/*
 *    Copyright IBM Corp. 1999,2013
 *
 *    Author(s): Martin Schwidefsky <schwidefsky@de.ibm.com>,
 *
 * The description below was taken in large parts from the powerpc
 * bitops header file:
 * Within a word, bits are numbered LSB first.  Lot's of places make
 * this assumption by directly testing bits with (val & (1<<nr)).
 * This can cause confusion for large (> 1 word) bitmaps on a
 * big-endian system because, unlike little endian, the number of each
 * bit depends on the word size.
 *
 * The bitop functions are defined to work on unsigned longs, so for an
 * s390x system the bits end up numbered:
 *   |63..............0|127............64|191...........128|255...........192|
 * and on s390:
 *   |31.....0|63....32|95....64|127...96|159..128|191..160|223..192|255..224|
 *
 * There are a few little-endian macros used mostly for filesystem
 * bitmaps, these work on similar bit arrays layouts, but
 * byte-oriented:
 *   |7...0|15...8|23...16|31...24|39...32|47...40|55...48|63...56|
 *
 * The main difference is that bit 3-5 (64b) or 3-4 (32b) in the bit
 * number field needs to be reversed compared to the big-endian bit
 * fields.

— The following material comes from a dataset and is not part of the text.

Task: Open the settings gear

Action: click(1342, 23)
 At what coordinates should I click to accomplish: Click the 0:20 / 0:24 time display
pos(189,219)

This can be achieved by XOR with 0x38 (64b) or 0x18 (32b).
 *
 * We also have special functions which work with an MSB0 encoding:
 * on an s390x system the bits are numbered:
 *   |0..............63|64............127|128...........191|192...........255|
 * and on s390:
 *   |0.....31|32....63|64....95|96...127|128..159|160..191|192..223|224..255|
 *
 * The main difference is that bit 0-63 (64b) or 0-31 (32b) in the bit
 * number field needs to be reversed compared to the LSB0 encoded bit
 * fields. This can be achieved by XOR with 0x3f (64b) or 0x1f (32b).
 *
 */

#ifndef _S390_BITOPS_H
#define _S390_BITOPS_H

#ifndef _LINUX_BITOPS_H
#error only <linux/bitops.h> can be included directly
#endif

#include <linux/typecheck.h>
#include <linux/compiler.h>
#include <asm/barrier.h>

#define __BITOPS_NO_BARRIER	"\n"

#ifdef CONFIG_HAVE_MARCH_Z196_FEATURES

#define __BITOPS_OR		"laog"
#define __BITOPS_AND		"lang"
#define __BITOPS_XOR		"laxg"
#define __BITOPS_BARRIER	"bcr	14,0\n"

#define __BITOPS_LOOP(__addr, __val, __op_string, __barrier)	\
({								\
	unsigned long __old;					\
								\
	typecheck(unsigned long *, (__addr));			\
	asm volatile(						\
		__barrier					\
		__op_string "	%0,%2,%1\n"			\
		__barrier					\
		: "=d" (__old),	"+Q" (*(__addr))		\
		: "d" (__val)					\
		: "cc", "memory");				\
	__old;							\
})

#else /* CONFIG_HAVE_MARCH_Z196_FEATURES */

#define __BITOPS_OR		"ogr"
#define __BITOPS_AND		"ngr"
#define __BITOPS_XOR		"xgr"
#define __BITOPS_BARRIER	"\n"

#define __BITOPS_LOOP(__addr, __val, __op_string, __barrier)	\
({								\
	unsigned long __old, __new;				\
								\
	typecheck(unsigned long *, (__addr));			\
	asm volatile(						\
		"	lg	%0,%2\n"			\
		"0:	lgr	%1,%0\n"			\
		__op_string "	%1,%3\n"			\
		"	csg	%0,%1,%2\n"			\
		"	jl	0b"				\
		: "=&d" (__old), "=&d" (__new), "+Q" (*(__addr))\
		: "d" (__val)					\
		: "cc", "memory");				\
	__old;							\
})

#endif /* CONFIG_HAVE_MARCH_Z196_FEATURES */

#define __BITOPS_WORDS(bits) (((bits) + BITS_PER_LONG - 1) / BITS_PER_LONG)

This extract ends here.